Highlights from the show:

“The dollar continues to decline again today. Gold continues to rise confounding the experts who, at the beginning of the year, predicted the opposite.”

“Gold, although it hasn’t recovered everything, is still up almost 6% so far year-to-date. I think silver’s up better than 7% year-to-date. Gold stocks: look at the GDX. We’re up 12% so far this year. That means that gold stocks by far are the top-performing sector in 2017. They were by far the top performing stock sector in 2016. I actually think the outperformance in 2017 is going to be even greater than what the outperformance was in 2016.”

“This is what happened to the dollar when George Bush replaced Bill Clinton, and I think the same thing, only worse, will happen now that Trump is about to replace Obama because I believe the dollar is actually more overvalued now than it was then. I believe the US economy’s in much worse shape now than it was then, and I believe the deficit that we’re going to have under Trump will be much greater than the deficits that we had under Bush. These deficits are going to weigh heavily on the value of the US dollar.”

“If you have big trade deficits, if you have artificially low interest rates, if you’re creating a lot of money, all of that will weaken the dollar, and that’s what we’re doing. If the dollar can weaken when we have a strong dollar policy, imagine how much weaker the dollar could go when we actually have a weak dollar policy to go along with all the weak dollar things that we’re doing.”

“Now you have New York Fed president William Dudley today coming out and saying the exact same thing. He says that it would be ‘prudent’ if homeowners were to tap into their equity and then go shopping. Prudent? I don’t know how this guy defines ‘prudent’. How about ‘reckless’? He’s actually lamenting the fact that more consumers are not doing this.”
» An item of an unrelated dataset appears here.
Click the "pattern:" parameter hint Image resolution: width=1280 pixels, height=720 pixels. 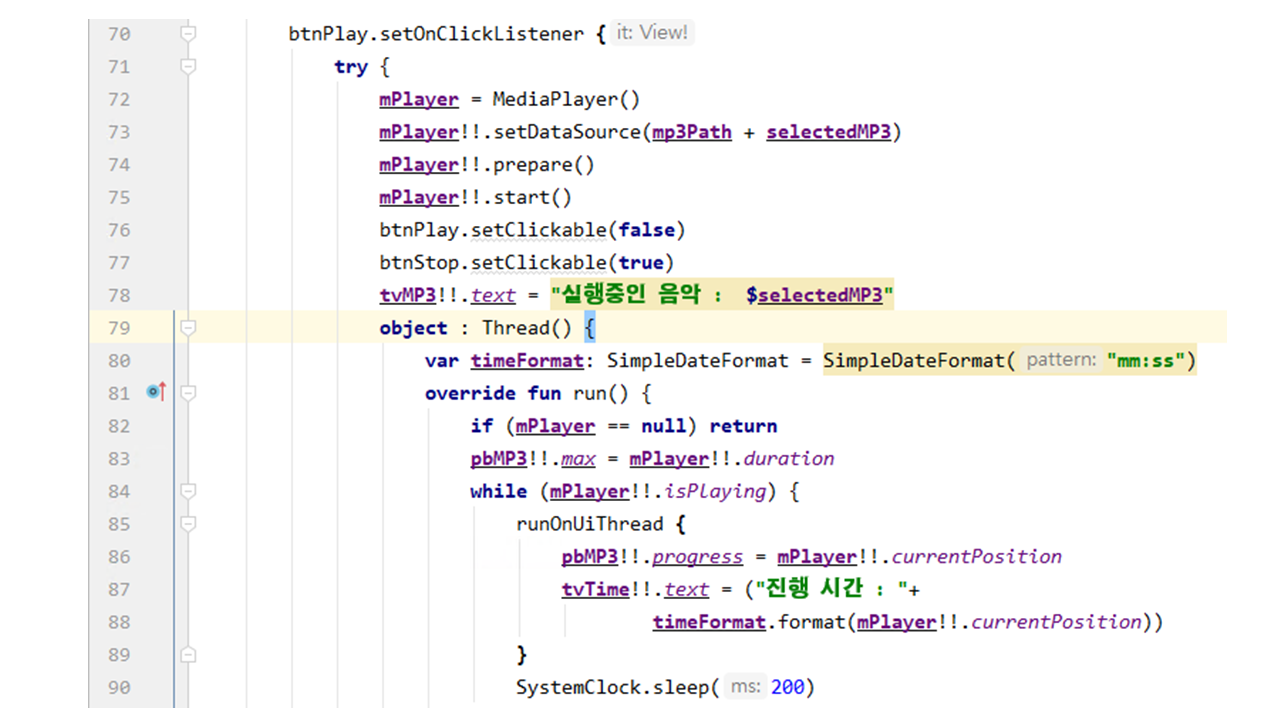[x=1062, y=360]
“This is a central banker going out there and telling people, ‘yeah, lever up the house. Go out and mortgage your house and go shopping. Buy stuff that you probably don’t even need stuff, stuff that you can’t afford because you’re borrowing money and go buy it anyway.’”

“You think these idiots learned anything from their prior mistakes? No, they just want homeowners to do exactly what they did in the last bubble because they’re desperate to try to keep consumer spending. So, they’ve run out of money, and so these guys at the Fed say, ‘Hey wait a minute you still have some equity in your house. Forget about the fact that it is a bubble and all that equity might evaporate. Just tap into it now while banks are still dumb enough to make you the loan. Go out and borrow the money and buy some depreciating consumer goods. Just go buy some more stuff that was made in China so that we can import it and run up our trade deficit so we can goose the GDP a little bit. This is what these morons at the Federal Reserve were saying.”

“I think [Trump] focuses more on the replacement part then the repeal part. Trump’s saying, ‘we’re going to replace it with something great, something bigger and better. He’s now saying that everybody is going to have coverage. Nobody is going to lose their coverage, and the co-pays and deductibles are going to be much lower.’ Everybody is going to have more insurance for less thanks to the government? Thanks to some government plan? What are we going to call it? Trumpcare? This is scary stuff and Donald Trump is afraid to tell people that they have to buy their own insurance, and they’re not going to get something for nothing.”